Beyond being a prototypical American actress, Katharine Hepburn became the prototypical modern American woman.
Born of progressive New England parents, she parlayed Yankee flintiness, determination, and independence into one of the most successful stage and film careers ever - a career that unusually stretched over more than six decades. In doing so, she became the cultural model of the ambitious, smart, and savvy career woman now familiar from coast to coast.
Her politically active parents raised her to think for herself - her mother marched for women's voting rights and both parents campaigned for civil rights and birth control.
Miss Hepburn gained her fame, not because she was beautiful as Hollywood counts beauty, but because she showed that an intelligent, athletic, and independent woman could be as appealing as - if not more than - a blonde bombshell. She was a real person using her real name. She never had a press agent and often refused to cooperate with studio publicists, angering the movie moguls.
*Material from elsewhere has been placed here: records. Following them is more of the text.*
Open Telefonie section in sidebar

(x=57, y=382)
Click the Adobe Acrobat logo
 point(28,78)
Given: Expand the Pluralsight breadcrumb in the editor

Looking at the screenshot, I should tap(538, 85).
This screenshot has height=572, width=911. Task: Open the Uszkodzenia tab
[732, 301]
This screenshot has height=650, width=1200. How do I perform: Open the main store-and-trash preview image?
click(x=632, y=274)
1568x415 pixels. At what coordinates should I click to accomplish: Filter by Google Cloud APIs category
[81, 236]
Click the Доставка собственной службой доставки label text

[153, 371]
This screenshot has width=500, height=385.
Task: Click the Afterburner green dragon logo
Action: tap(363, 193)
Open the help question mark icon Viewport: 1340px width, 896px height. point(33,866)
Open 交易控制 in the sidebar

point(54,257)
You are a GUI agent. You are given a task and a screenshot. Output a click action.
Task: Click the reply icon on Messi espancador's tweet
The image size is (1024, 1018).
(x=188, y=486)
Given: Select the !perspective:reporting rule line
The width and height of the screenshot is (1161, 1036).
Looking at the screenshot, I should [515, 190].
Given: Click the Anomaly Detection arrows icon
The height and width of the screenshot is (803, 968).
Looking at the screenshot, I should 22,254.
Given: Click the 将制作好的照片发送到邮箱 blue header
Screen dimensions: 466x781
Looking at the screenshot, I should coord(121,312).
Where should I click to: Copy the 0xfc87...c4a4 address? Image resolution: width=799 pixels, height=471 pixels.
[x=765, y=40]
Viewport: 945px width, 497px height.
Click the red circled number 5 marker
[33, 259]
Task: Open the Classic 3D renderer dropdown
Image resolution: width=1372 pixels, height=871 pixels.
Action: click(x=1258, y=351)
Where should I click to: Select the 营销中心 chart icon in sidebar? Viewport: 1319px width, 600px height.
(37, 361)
As much as anyone ever has, Hepburn did it her way. When the owner of a chain of theaters labeled her "box-office poison" and her career tanked in the late 1930s, she returned to the New York stage. Foreshadowing today's actor-producers, she bought the stage and movie rights to "The Philadelphia Story," which brought her an Oscar nomination and helped relaunch her in films. She pioneered women's fashion, wearing pants and mannish shirts in an age when few women did, and preferred life in New York and her beloved Old Saybrook, Conn., to the glitz of Beverly Hills.
She blamed her career ambitions for the failure of her short marriage. In divorce also she trod a path many American women have followed. But she later put her career on hold to care for the love of her life, actor Spencer Tracy, during his final illness.
In the cultural history of 20th- century America, she will loom especially large.